На ступеньках «Люндхерста» стояла женщина с шипящим шпицем, и, поскорей сунув шапку в карман, я проскочил мимо. Ну вот уже и дом Дэна «Дружба», весь в гулком громыхании нот.
Дэн был композитор и поэт. До двенадцати лет написал семь исторических романов, играл на рояле и на скрипке. Его мама вышивала картины гарусом, брат служил в конторе на пристани и классно играл на рояле. Тетя держала в первом этаже частную школу, а отец писал музыку для органа. Все это он мне рассказал, пока шел тогда со мною вместе домой — кровоточа, выпендриваясь перед гимназистками, салютуя мальчишкам в трамвае.
Мать моего нового друга открыла дверь, с мотком шерсти в руке. Дэн в верхней гостиной, услышав, что я пришел, приналег на темп.
— А я и не слышал, как ты звонил, — сказал он, когда я вошел. И с размаху, топыря обе пятерни, налетел на клавиатуру в заключительном бурном аккорде.
В комнате был восхитительный кавардак: шерсть, бумаги, открытые ящики, туда напихано-навалено черт-те что вперемешку, дорогая мебель вся поцарапана и на люстре — жилетка. Я бы жил и жил в этой комнате, писал бы, дрался, разливал бы чернила, за полночь пировал с друзьями, потчевал их шоколадным мороженым, крем-брюле и шарлоткой от Айнона.
Он мне показал свои книги и свои семь романов. Романы все были про битвы, осажденные крепости и королей. «Ранние опыты», — пояснил он.
Он позволил мне подержать скрипку, и она по-кошачьи взвизгнула под моим смычком.
Мы сидели на диване у окна и разговаривали, будто сто лет знакомы.

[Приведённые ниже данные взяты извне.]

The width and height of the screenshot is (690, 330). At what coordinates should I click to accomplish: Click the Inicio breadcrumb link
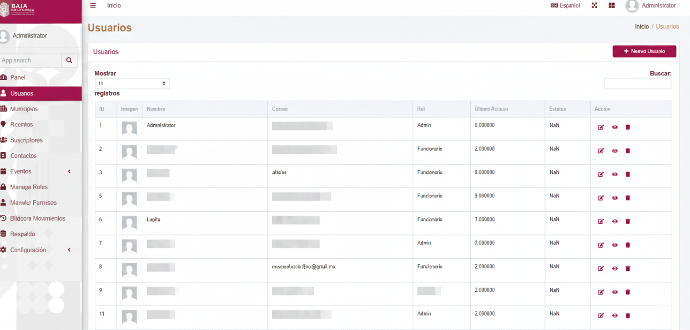coord(642,27)
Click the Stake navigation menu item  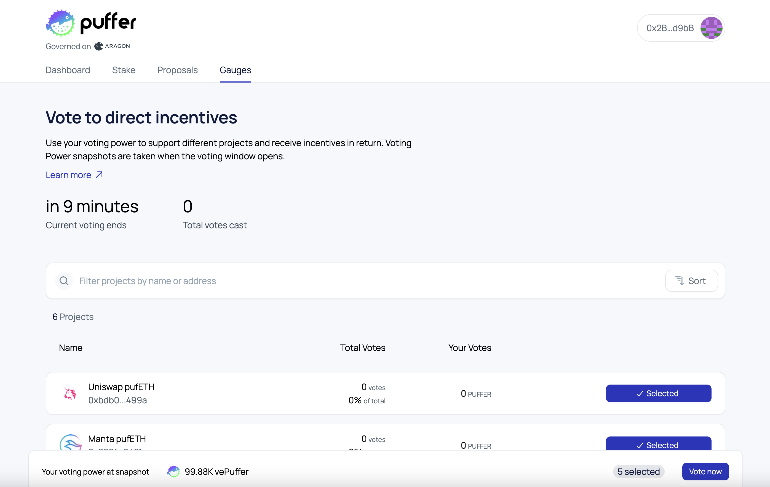[x=124, y=70]
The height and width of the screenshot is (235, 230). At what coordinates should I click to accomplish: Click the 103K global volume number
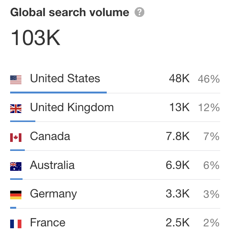click(x=35, y=38)
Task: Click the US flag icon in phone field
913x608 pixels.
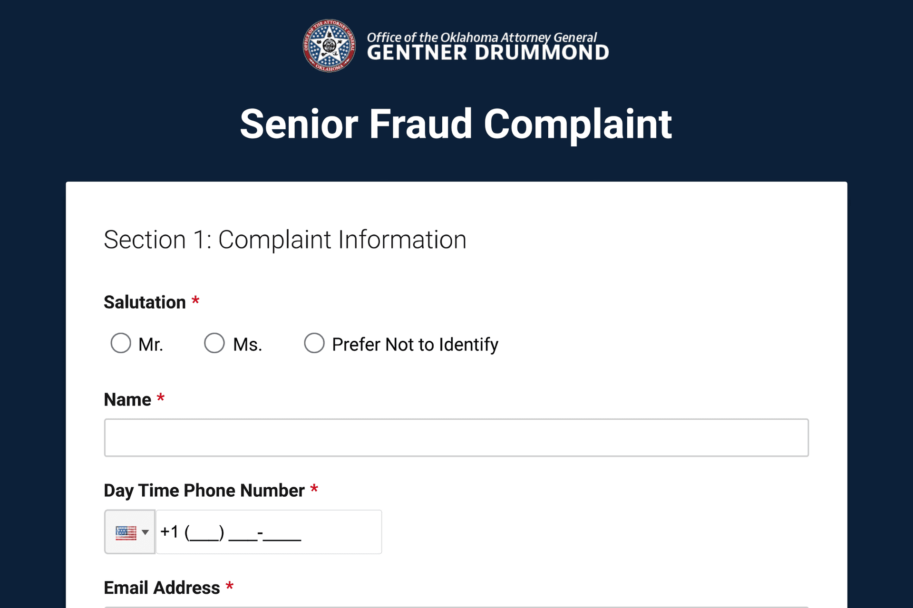Action: click(x=126, y=532)
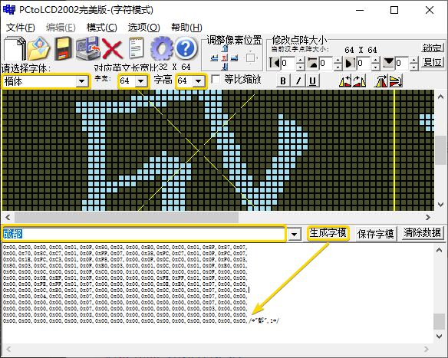The width and height of the screenshot is (448, 358).
Task: Toggle italic font style button
Action: [298, 81]
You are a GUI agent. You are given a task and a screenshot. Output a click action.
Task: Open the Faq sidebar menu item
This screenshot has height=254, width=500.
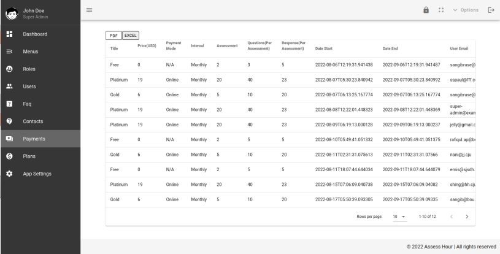[28, 104]
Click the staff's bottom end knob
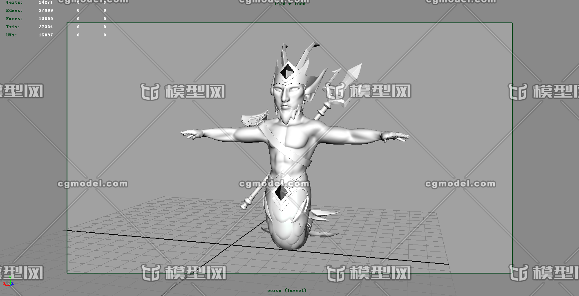The height and width of the screenshot is (296, 579). point(246,203)
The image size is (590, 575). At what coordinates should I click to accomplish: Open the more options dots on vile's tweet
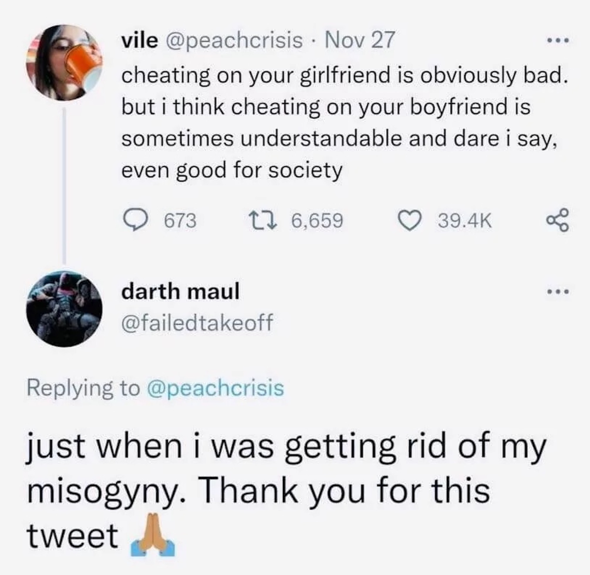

Кто победит: «Лебеди» или «Шпоры»? Когда у девчонок рождаются дети? У кого выше рейтинг за прошлый год — у Арнота или у Клэя?
— Там на дороге мой папа — тот, высокий, руками размахивает.
На трамвайных путях разговаривали двое. Мистер Дженкин будто пытался плыть вдоль рельс, он как бы брассом рассекал воздух и отпихивался ногами, а потом, прихрамывая, задирал одно плечо.
— Может, он драку описывает, — предположил я.
— Или рассказывает мистеру Моррису про калек, — сказал Дэн. — Ты на рояле умеешь?
— Аккорды умею, а мелодию — нет, — сказал я.
Мы стали играть в четыре руки.
— Ну и чья же это соната?
Мы создали доктора Перси — величайшего в мире автора пьес для исполнения в четыре руки, и я был Пол Америка, пианист, а Дэн был Виоло де Гамбо.
Я читал ему тетрадь, исписанную стихами. Он слушал глубокомысленно, как мальчик девяноста лет, склонив голову набок, и очки подрагивали на распухшем носу.
— Это называется «Искажение», — сказал я.
В стекло вплывают вместе, став
Одним, пять красных из-за слез
Шаров, пять солнц. Бледнее трав
Стекло. Пять солнц в одном и врозь.
Они, беззвучные, скользят —
Красно-бледно-светло-темно, —
Их пять в одном, и все одно из слитых
из пяти в одно.
Восход, расплющенный в закат,
Пять мертвых в саване одном,
В предсмертных корчах за стеклом,
Раздельны, спаяны, круглы,
Красны, из-за соленой мглы
Слез. Тонут впятером.
И гибнут разом. А потом Единственному из пяти дано взойти.